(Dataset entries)
==============================

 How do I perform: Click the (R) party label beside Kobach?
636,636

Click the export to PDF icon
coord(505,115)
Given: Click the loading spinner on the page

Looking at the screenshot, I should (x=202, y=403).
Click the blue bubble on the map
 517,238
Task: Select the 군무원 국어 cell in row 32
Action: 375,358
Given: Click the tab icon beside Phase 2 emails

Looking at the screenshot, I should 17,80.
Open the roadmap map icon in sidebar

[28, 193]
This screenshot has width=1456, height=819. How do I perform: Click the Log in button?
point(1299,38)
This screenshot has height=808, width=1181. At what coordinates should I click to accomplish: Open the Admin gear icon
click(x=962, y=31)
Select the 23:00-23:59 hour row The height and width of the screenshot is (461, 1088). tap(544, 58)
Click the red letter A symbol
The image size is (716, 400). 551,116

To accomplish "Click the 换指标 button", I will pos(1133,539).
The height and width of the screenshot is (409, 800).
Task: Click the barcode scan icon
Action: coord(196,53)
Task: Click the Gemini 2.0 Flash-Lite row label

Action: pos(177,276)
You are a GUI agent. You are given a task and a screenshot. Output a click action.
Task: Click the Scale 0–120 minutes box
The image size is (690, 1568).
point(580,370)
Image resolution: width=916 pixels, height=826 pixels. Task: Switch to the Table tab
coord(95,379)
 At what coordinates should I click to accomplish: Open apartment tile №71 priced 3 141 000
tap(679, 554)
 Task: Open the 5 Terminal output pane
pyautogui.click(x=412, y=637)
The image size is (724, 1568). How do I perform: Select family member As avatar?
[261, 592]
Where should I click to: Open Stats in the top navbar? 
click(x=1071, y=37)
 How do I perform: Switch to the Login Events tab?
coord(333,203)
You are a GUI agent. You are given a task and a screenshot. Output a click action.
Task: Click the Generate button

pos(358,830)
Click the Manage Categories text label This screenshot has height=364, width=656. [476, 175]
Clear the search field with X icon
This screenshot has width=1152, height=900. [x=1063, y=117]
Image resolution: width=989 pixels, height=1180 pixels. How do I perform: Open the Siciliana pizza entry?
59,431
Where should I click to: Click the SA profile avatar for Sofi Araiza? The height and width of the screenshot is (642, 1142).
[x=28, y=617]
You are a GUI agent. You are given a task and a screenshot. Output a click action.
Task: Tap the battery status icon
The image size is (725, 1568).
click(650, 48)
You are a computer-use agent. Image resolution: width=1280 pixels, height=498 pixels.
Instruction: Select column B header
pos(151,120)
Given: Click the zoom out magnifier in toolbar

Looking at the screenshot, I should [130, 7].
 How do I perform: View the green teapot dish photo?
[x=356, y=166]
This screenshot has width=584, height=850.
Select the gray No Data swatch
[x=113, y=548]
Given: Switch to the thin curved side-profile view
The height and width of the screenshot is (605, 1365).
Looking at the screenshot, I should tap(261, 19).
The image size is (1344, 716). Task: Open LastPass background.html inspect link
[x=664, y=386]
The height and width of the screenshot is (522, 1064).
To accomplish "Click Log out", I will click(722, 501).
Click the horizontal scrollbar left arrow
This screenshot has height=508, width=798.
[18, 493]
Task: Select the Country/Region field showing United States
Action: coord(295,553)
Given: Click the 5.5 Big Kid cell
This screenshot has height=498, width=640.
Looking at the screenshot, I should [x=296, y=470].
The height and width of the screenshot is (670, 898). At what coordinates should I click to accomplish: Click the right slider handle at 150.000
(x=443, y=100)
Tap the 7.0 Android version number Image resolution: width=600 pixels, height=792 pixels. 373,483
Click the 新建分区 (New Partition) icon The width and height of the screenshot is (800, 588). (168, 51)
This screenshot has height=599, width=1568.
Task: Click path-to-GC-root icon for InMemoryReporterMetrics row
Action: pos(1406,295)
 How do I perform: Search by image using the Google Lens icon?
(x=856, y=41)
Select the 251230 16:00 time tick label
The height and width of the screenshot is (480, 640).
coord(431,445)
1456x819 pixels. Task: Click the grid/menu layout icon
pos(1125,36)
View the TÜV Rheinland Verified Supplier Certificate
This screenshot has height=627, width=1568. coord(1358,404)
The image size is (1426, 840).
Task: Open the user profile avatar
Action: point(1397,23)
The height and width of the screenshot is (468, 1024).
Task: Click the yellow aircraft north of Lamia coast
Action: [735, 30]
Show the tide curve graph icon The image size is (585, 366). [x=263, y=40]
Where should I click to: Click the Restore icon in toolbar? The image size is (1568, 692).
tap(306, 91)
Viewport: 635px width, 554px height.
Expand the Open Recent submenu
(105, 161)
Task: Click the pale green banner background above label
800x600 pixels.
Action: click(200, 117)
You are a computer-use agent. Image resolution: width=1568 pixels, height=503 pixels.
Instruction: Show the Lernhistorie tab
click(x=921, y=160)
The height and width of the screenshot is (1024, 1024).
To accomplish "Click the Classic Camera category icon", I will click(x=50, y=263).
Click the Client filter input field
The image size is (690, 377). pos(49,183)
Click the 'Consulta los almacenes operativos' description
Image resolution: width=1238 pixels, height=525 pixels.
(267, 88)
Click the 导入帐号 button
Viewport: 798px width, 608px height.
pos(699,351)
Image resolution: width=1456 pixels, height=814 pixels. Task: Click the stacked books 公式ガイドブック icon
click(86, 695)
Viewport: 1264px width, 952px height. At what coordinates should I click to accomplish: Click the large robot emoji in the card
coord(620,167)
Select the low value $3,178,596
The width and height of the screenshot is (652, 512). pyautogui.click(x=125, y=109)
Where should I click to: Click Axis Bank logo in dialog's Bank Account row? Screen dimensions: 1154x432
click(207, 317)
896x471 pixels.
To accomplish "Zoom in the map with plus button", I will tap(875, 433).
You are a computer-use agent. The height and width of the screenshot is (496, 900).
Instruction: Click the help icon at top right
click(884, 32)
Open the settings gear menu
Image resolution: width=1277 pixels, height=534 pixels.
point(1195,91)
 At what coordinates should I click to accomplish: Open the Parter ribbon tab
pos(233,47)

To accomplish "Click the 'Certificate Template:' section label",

==============================

■ **PROBLEM DETAILS**:
The records above should be reproduced in full, exactly as they read.

■ **SOLUTION FOR THIS EXERCISE**:
 How do I perform: Click the (R) party label beside Kobach?
636,636

Click the export to PDF icon
coord(505,115)
Given: Click the loading spinner on the page

Looking at the screenshot, I should (x=202, y=403).
Click the blue bubble on the map
 517,238
Task: Select the 군무원 국어 cell in row 32
Action: 375,358
Given: Click the tab icon beside Phase 2 emails

Looking at the screenshot, I should 17,80.
Open the roadmap map icon in sidebar

[28, 193]
This screenshot has width=1456, height=819. How do I perform: Click the Log in button?
point(1299,38)
This screenshot has height=808, width=1181. At what coordinates should I click to accomplish: Open the Admin gear icon
click(x=962, y=31)
Select the 23:00-23:59 hour row The height and width of the screenshot is (461, 1088). tap(544, 58)
Click the red letter A symbol
The image size is (716, 400). 551,116

To accomplish "Click the 换指标 button", I will pos(1133,539).
The height and width of the screenshot is (409, 800).
Task: Click the barcode scan icon
Action: coord(196,53)
Task: Click the Gemini 2.0 Flash-Lite row label

Action: pos(177,276)
You are a GUI agent. You are given a task and a screenshot. Output a click action.
Task: Click the Scale 0–120 minutes box
The image size is (690, 1568).
point(580,370)
Image resolution: width=916 pixels, height=826 pixels. Task: Switch to the Table tab
coord(95,379)
 At what coordinates should I click to accomplish: Open apartment tile №71 priced 3 141 000
tap(679, 554)
 Task: Open the 5 Terminal output pane
pyautogui.click(x=412, y=637)
The image size is (724, 1568). How do I perform: Select family member As avatar?
[261, 592]
Where should I click to: Open Stats in the top navbar? 
click(x=1071, y=37)
 How do I perform: Switch to the Login Events tab?
coord(333,203)
You are a GUI agent. You are given a task and a screenshot. Output a click action.
Task: Click the Generate button

pos(358,830)
Click the Manage Categories text label This screenshot has height=364, width=656. [476, 175]
Clear the search field with X icon
This screenshot has width=1152, height=900. [x=1063, y=117]
Image resolution: width=989 pixels, height=1180 pixels. How do I perform: Open the Siciliana pizza entry?
59,431
Where should I click to: Click the SA profile avatar for Sofi Araiza? The height and width of the screenshot is (642, 1142).
[x=28, y=617]
You are a GUI agent. You are given a task and a screenshot. Output a click action.
Task: Tap the battery status icon
The image size is (725, 1568).
click(650, 48)
You are a computer-use agent. Image resolution: width=1280 pixels, height=498 pixels.
Instruction: Select column B header
pos(151,120)
Given: Click the zoom out magnifier in toolbar

Looking at the screenshot, I should [130, 7].
 How do I perform: View the green teapot dish photo?
[x=356, y=166]
This screenshot has width=584, height=850.
Select the gray No Data swatch
[x=113, y=548]
Given: Switch to the thin curved side-profile view
The height and width of the screenshot is (605, 1365).
Looking at the screenshot, I should tap(261, 19).
The image size is (1344, 716). Task: Open LastPass background.html inspect link
[x=664, y=386]
The height and width of the screenshot is (522, 1064).
To accomplish "Click Log out", I will click(722, 501).
Click the horizontal scrollbar left arrow
This screenshot has height=508, width=798.
[18, 493]
Task: Select the Country/Region field showing United States
Action: coord(295,553)
Given: Click the 5.5 Big Kid cell
This screenshot has height=498, width=640.
Looking at the screenshot, I should [x=296, y=470].
The height and width of the screenshot is (670, 898). At what coordinates should I click to accomplish: Click the right slider handle at 150.000
(x=443, y=100)
Tap the 7.0 Android version number Image resolution: width=600 pixels, height=792 pixels. 373,483
Click the 新建分区 (New Partition) icon The width and height of the screenshot is (800, 588). (168, 51)
This screenshot has height=599, width=1568.
Task: Click path-to-GC-root icon for InMemoryReporterMetrics row
Action: pos(1406,295)
 How do I perform: Search by image using the Google Lens icon?
(x=856, y=41)
Select the 251230 16:00 time tick label
The height and width of the screenshot is (480, 640).
coord(431,445)
1456x819 pixels. Task: Click the grid/menu layout icon
pos(1125,36)
View the TÜV Rheinland Verified Supplier Certificate
This screenshot has height=627, width=1568. coord(1358,404)
The image size is (1426, 840).
Task: Open the user profile avatar
Action: point(1397,23)
The height and width of the screenshot is (468, 1024).
Task: Click the yellow aircraft north of Lamia coast
Action: [735, 30]
Show the tide curve graph icon The image size is (585, 366). [x=263, y=40]
Where should I click to: Click the Restore icon in toolbar? The image size is (1568, 692).
tap(306, 91)
Viewport: 635px width, 554px height.
Expand the Open Recent submenu
(105, 161)
Task: Click the pale green banner background above label
800x600 pixels.
Action: click(200, 117)
You are a computer-use agent. Image resolution: width=1568 pixels, height=503 pixels.
Instruction: Show the Lernhistorie tab
click(x=921, y=160)
The height and width of the screenshot is (1024, 1024).
To accomplish "Click the Classic Camera category icon", I will click(x=50, y=263).
Click the Client filter input field
The image size is (690, 377). pos(49,183)
Click the 'Consulta los almacenes operativos' description
Image resolution: width=1238 pixels, height=525 pixels.
(267, 88)
Click the 导入帐号 button
Viewport: 798px width, 608px height.
pos(699,351)
Image resolution: width=1456 pixels, height=814 pixels. Task: Click the stacked books 公式ガイドブック icon
click(86, 695)
Viewport: 1264px width, 952px height. At what coordinates should I click to accomplish: Click the large robot emoji in the card
coord(620,167)
Select the low value $3,178,596
The width and height of the screenshot is (652, 512). pyautogui.click(x=125, y=109)
Where should I click to: Click Axis Bank logo in dialog's Bank Account row? Screen dimensions: 1154x432
click(207, 317)
896x471 pixels.
To accomplish "Zoom in the map with plus button", I will tap(875, 433).
You are a computer-use agent. The height and width of the screenshot is (496, 900).
Instruction: Click the help icon at top right
click(884, 32)
Open the settings gear menu
Image resolution: width=1277 pixels, height=534 pixels.
point(1195,91)
 At what coordinates should I click to accomplish: Open the Parter ribbon tab
pos(233,47)

To accomplish "Click the 'Certificate Template:' section label",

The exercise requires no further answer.